Both the SFSA and Erik Penser Fonder confirmed that some pension funds had invested in the funds concerned.
“Basically, it Erik Penser_Fonder didn’t manage to have an organisation to handle a conflict of interests with its sister company, and in one instance mis-valued one of the funds,” said the SFSA spokesperson.
Commenting on the warning, Erik Penser Fonder board member Hans Boberg told IPE: “We have certainly taken the warning on board, and have made a series of corrections and adjustments within the company in order to see to it that the things the Swedish regulator criticized will never happen again.

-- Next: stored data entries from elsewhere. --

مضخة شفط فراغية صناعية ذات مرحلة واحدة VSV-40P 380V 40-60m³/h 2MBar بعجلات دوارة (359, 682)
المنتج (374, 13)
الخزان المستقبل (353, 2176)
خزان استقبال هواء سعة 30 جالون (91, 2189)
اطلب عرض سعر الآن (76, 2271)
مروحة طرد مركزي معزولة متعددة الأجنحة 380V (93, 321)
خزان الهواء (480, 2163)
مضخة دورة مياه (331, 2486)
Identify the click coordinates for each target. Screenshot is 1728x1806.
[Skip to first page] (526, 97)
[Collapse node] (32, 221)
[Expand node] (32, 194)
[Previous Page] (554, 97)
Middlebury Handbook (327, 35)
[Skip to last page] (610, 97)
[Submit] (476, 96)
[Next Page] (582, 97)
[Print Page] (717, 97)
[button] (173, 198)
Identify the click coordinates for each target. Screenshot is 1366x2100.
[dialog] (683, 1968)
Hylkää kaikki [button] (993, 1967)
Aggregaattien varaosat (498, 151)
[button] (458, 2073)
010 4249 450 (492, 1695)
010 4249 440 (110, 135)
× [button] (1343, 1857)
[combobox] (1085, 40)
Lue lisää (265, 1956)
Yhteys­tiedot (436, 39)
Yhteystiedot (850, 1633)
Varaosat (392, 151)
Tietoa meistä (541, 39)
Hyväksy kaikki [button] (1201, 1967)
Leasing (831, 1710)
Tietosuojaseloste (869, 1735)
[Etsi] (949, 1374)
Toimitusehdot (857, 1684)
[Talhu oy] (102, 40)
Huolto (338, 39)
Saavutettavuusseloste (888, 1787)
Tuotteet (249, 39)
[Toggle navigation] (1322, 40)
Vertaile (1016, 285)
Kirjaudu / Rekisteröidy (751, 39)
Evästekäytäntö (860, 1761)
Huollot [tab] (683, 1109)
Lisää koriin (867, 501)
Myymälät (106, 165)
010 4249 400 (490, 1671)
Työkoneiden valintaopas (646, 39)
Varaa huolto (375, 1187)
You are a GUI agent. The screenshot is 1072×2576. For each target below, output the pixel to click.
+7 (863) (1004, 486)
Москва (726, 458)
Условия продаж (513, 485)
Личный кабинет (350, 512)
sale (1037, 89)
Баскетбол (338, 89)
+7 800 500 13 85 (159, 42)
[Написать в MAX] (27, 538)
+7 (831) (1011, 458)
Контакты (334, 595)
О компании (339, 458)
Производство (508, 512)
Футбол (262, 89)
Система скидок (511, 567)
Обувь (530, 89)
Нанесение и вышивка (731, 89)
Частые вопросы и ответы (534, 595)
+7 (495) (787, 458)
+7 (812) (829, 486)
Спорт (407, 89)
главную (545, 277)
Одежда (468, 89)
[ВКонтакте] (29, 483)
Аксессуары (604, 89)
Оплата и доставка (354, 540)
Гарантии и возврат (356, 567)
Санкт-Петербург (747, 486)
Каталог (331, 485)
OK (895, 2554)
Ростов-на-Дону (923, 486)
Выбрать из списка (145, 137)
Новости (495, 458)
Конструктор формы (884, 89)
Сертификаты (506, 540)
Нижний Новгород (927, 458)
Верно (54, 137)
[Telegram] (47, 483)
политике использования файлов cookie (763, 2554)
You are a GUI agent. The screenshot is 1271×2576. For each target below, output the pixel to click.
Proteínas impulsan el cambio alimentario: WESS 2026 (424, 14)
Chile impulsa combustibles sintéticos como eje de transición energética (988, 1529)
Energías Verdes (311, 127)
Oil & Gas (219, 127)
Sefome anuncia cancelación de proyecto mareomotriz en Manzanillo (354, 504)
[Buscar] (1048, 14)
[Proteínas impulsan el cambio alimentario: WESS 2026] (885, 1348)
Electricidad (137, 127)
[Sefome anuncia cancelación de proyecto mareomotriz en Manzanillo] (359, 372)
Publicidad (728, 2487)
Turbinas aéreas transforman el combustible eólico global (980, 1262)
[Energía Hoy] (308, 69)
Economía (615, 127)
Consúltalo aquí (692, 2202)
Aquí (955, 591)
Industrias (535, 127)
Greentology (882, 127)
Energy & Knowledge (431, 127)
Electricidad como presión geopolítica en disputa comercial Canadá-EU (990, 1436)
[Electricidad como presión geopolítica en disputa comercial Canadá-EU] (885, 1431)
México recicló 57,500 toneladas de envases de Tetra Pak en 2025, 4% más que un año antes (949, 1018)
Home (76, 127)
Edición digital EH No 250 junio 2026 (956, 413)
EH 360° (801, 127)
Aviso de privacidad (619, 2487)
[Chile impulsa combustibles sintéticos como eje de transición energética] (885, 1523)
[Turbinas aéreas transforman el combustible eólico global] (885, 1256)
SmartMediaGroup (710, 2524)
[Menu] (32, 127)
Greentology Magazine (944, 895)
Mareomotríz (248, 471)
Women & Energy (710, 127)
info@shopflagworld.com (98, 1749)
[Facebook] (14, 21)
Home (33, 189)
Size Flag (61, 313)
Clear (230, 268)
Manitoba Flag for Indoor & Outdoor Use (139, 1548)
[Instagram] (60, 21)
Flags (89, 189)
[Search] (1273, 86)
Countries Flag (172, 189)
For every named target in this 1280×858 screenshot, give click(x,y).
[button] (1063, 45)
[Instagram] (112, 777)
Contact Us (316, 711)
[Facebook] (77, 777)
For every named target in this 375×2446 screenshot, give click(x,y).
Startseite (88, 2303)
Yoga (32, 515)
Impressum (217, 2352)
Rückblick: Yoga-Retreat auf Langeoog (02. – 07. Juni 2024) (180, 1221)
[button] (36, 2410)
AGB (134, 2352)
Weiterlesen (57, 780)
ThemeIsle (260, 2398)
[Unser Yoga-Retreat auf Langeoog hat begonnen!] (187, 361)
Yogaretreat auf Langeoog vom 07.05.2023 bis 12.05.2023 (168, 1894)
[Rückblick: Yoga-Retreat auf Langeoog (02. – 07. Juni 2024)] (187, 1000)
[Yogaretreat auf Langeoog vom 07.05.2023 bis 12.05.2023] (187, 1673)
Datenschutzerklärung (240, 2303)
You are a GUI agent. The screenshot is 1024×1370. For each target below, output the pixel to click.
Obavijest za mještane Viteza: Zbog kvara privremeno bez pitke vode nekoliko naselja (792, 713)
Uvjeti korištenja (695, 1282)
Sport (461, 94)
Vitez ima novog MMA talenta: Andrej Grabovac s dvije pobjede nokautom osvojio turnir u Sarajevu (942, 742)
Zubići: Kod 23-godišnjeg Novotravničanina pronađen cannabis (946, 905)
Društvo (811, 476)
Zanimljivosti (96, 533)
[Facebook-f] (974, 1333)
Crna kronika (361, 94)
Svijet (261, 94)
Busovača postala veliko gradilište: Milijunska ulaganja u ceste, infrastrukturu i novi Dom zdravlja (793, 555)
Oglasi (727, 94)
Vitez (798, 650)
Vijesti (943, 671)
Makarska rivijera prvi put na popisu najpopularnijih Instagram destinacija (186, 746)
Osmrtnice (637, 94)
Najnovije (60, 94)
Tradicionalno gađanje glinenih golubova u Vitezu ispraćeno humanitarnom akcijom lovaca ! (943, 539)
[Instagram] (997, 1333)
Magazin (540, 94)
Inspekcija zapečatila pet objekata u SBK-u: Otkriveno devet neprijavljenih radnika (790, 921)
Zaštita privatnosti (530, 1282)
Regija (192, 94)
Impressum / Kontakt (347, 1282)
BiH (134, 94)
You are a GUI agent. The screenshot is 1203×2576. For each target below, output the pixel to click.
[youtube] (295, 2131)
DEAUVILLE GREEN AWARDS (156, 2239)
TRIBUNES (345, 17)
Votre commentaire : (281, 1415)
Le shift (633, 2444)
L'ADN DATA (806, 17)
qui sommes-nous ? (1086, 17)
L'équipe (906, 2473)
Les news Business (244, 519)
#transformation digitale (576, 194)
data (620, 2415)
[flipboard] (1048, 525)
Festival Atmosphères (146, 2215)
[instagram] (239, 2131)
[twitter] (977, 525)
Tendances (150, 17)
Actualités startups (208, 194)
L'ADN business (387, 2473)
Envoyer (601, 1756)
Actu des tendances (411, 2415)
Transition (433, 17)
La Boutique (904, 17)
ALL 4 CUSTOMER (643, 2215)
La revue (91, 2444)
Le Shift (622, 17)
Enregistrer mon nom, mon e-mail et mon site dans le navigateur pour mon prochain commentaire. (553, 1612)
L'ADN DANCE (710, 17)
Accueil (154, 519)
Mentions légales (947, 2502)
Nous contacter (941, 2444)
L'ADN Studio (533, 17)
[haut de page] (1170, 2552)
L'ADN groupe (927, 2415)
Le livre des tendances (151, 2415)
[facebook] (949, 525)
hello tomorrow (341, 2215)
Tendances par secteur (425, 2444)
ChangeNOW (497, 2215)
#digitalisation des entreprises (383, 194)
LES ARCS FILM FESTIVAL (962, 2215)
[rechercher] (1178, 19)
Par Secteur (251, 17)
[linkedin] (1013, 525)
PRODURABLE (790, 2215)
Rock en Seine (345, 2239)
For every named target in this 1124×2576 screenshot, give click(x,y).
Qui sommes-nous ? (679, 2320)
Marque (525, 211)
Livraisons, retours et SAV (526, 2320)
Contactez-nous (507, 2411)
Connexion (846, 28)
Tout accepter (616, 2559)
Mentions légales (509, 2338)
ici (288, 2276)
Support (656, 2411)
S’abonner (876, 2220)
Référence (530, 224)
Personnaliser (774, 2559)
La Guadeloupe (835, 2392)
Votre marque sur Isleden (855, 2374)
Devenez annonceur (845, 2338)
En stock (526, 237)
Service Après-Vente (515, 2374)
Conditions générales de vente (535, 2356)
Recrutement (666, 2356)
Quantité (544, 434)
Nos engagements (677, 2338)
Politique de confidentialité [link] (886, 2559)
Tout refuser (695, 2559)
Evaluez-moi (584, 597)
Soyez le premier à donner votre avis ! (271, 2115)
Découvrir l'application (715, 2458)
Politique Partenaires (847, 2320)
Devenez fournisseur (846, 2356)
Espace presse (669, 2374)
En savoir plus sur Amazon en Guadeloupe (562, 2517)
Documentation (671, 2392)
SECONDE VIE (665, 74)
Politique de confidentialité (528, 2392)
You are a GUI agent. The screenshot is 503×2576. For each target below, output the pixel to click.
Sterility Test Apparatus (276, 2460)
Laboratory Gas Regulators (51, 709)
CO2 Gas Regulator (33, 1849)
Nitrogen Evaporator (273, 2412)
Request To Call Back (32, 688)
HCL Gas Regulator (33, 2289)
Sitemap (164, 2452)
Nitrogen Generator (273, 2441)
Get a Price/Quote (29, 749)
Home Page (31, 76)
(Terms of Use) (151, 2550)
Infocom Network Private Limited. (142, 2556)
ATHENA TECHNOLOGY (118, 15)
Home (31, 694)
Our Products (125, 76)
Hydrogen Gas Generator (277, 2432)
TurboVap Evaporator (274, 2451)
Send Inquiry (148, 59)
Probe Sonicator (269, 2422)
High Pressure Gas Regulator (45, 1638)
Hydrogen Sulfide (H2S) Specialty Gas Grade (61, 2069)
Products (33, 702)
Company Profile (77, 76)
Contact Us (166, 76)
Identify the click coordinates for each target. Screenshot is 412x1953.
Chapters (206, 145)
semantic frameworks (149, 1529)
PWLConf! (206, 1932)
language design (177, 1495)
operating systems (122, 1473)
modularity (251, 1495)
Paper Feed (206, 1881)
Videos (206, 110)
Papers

“All of it is the board and the company’s responsibility, so it’s not one person that has made a mistake. It was done in the best interests of the rest of the owners in the fund at that time. But still, the valuation was wrong.”
According to Boberg, a decision has been taken to close down the two funds, which could take up to two months.
According to Swedish legislation, Erik Penser Fonder must hand the funds over to its custodian for temporary management. The custodian – in this instance Skandinaviska Enskilda Banken – will then decide whether to liquidate the funds or find another manager.
“In practice, I believe those funds will be closed down,” said Boberg.
The SFSA told IPE that if the funds were closed, unit holders would get their money back.
“Their assets are secured,” said the SFSA spokesperson.